Sumber: Website Jobstreet


Siapa yang Paling Dicari? Para Pekerja di Garda Depan

Jika analisis sektor adalah peta wilayahnya, maka analisis posisi pekerjaan adalah penunjuk jalan detailnya. Siapa sebenarnya yang paling dibutuhkan perusahaan di Magelang? Jawabannya jelas bukan manajer atau insinyur, melainkan para pekerja di garda terdepan. Posisi seperti kasir, sales, barista, juru masak, dan waiter/waitress menjadi daftar teratas.
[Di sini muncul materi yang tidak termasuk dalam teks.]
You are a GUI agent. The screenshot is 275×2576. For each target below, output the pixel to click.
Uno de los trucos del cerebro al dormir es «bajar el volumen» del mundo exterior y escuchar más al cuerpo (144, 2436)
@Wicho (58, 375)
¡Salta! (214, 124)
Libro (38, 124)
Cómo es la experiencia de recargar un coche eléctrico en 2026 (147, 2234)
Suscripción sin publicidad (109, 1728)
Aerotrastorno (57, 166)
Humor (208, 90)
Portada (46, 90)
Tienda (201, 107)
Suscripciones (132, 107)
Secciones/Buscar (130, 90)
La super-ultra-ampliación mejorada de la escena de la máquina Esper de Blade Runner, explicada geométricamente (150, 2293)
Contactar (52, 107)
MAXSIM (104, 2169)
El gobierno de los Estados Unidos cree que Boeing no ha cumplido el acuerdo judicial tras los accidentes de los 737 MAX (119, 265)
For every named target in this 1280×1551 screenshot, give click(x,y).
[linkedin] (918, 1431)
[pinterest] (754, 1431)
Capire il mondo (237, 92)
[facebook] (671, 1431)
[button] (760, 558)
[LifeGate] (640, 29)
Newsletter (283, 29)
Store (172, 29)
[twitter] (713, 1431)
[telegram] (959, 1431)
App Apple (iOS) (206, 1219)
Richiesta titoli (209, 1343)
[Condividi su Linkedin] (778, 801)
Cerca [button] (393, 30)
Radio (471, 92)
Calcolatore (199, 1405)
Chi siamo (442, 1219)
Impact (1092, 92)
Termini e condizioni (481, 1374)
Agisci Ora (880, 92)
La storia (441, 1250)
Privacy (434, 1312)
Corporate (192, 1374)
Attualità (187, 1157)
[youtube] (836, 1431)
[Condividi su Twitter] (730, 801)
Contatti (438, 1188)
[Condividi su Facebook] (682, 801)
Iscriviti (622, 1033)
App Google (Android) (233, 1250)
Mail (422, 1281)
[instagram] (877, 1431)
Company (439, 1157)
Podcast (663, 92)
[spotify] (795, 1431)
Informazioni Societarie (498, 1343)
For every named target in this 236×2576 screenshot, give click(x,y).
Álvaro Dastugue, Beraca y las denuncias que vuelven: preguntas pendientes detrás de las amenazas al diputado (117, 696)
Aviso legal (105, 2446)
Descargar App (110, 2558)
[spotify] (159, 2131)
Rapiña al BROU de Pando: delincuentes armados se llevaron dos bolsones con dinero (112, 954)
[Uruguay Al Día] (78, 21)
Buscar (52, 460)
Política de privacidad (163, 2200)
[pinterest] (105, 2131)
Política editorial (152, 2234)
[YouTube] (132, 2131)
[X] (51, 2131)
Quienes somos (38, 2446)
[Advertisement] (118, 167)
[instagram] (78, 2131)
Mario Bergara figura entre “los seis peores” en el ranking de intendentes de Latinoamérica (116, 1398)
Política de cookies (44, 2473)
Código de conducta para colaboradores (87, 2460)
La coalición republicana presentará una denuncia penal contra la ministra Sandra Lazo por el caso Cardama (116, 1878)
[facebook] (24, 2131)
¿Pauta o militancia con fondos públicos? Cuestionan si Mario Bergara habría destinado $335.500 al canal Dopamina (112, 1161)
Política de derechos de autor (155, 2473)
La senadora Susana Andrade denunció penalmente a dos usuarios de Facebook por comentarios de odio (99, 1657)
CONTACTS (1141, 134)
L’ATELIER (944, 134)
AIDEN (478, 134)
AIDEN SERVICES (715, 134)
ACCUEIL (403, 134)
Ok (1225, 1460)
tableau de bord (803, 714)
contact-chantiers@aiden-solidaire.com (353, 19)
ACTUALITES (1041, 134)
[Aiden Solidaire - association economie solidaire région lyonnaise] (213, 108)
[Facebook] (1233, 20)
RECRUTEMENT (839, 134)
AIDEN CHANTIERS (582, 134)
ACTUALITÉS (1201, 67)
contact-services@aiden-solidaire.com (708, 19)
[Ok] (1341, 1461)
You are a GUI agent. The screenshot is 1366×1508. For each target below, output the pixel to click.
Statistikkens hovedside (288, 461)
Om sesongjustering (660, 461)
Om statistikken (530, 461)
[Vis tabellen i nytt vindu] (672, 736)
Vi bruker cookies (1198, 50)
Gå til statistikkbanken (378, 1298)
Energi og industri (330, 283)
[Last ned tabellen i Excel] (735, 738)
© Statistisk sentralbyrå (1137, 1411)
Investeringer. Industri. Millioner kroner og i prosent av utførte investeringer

Temuan ini menguatkan kesimpulan sebelumnya bahwa di dalam sektor perdagangan yang begitu besar, kebutuhan utamanya adalah sales dan kasir. Di dalam sektor akomodasi & makan minum yang sedang naik daun, barista dan juru masak adalah raja. Ini adalah sinyal kuat dari pasar bahwa industri Kota Magelang dan sekitarnya haus akan tenaga kerja yang terampil melayani, berkomunikasi, dan menjual.


Sumber: Website Jobstreet


Menjahit Kembali Benang yang Terputus

Lalu, apa sebetulnya cerita di balik semua angka ini? Tentu, ini bukan sekadar deretan angka yang tidak memiliki makna. Angka-angka ini seolah berbicara, menjadi kompas yang bisa menunjukkan arah perbaikan masa depan ketenagakerjaan Kota Magelang. Temuan ini adalah sebuah ajakan untuk kita semua, baik yang berada di dunia pendidikan maupun di pemerintahan untuk berhenti sejenak dan berpikir. Ada sebuah robekan antara dunia sekolah dan dunia kerja, dan kini saatnya kita mengambil jarum dan benang untuk mulai menjahitnya kembali.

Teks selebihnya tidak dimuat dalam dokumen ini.